И тут случилось чудо! Сжимая сосок чесоточной рукой, она терпеливо совала ребенку в крошечный ротик коричневый кончик груди, и лицо ее, почерневшее от пережитой муки, постепенно светлело и улыбалось.
И новорожденная стала жить! Назвали ее Лариса — Лорочка по желанию матери. Она рассказывала: «Живот у меня был некрупный, да я его еще утягивала. Пятна на лице появились — девчонкам говорю: «от загара». Женя была «расконвойка», т. е. ходила без часовых, весь день на работе, на ночь приходила в барак только спать. И никто, вроде бы, не замечал. Когда же ночью начались роды (она догадалась: «Это уже роды»), девочка молча лежала, накрытая одеялом (койки у расконвойки были отдельные) и терпела муки. «Вот хорошо, что ночью, — думала, — выброшу в уборную — никто и не заметит». Но ребенок закричал, и все открылось. Тогда, уже родившую, ее принесли к нам.
Так я стала 38 лет «бабушкой» Жениной крохотной Лорочки.

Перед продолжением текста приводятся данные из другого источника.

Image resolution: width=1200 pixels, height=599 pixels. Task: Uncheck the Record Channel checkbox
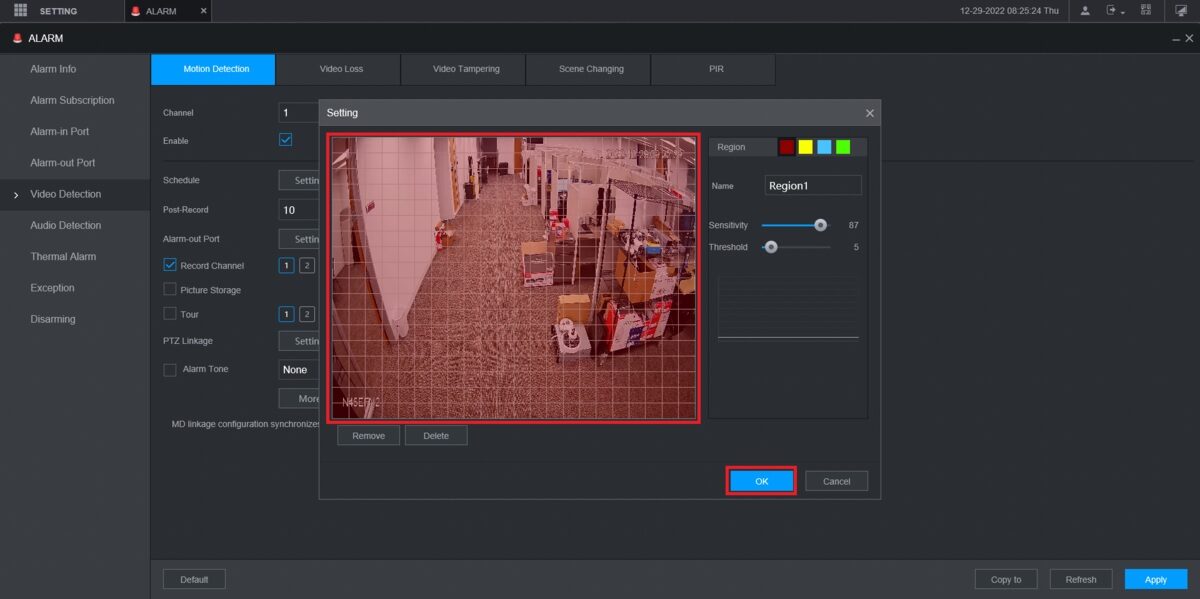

Мать ее менялась на глазах. Попавши в условия больнички, все же человеческие, перестала быть замкнутой и грубоватой. К девочке своей привязывалась все сильнее. Говаривала: «Ах, как я могла!» Ребенок оказался здоровенький и крепенький, рос быстро и делался просто очаровательным. Первые недели мы лечили мать от чесоточных струпьев, от «цветения» кожицы у малютки. Сложена юная мамаша была неплохо: высокая, стройная, но тело было какое-то «плебейское» — дряблое и не юное. Женя до конца срока оставалась в стационаре, в чистоте. Встав после родов, снова пошла на работу, в зону приходя несколько раз в день на кормление, и почти круглые сутки (я тоже жила в палате) ребенок был на моем попечении — утехой всего женского общества медиков и больных. Белье для ребенка мы сделали из старых мягких простынь, раздобыли и кое-какое одеяльце.
Какое счастье было мне — впервые в жизни — пеленать, купать грудничка. Особенно трогательна была она, когда при пеленании или после купанья рефлекторно вытягивалась в пеленке «солдатиком» — ручки прижимая к бокам и смыкая ножки, тянулась всем упругим розовым тельцем и, довольная, сухонькая, засыпала рядом со мною. Я брала тугонький сверточек и выходила «за бараки», на воздух. Если заплачет — качала на руках и пела ей «колыбельную»: «Долог, долог путь до Типперери» — очаровательную песенку английских солдат. Ее по-русски исполняли на эстрадах в Кемерово певицы. И ребенок привык к мотиву и тотчас засыпал.
А как от Ларочки пахло! Живем детским теплом и птичкой!
Никак, никак не утомляла меня эта малютка! А крохотные ручки, которые она клала мне на шею, когда, голенькую, я осторожно прижимала ее к груди! А пузыри, которые она пускала от удовольствия, когда ее сжимали путы пеленок, поднимая круто полненькие розовые ножки! А как пыталась в рот взять пяточку!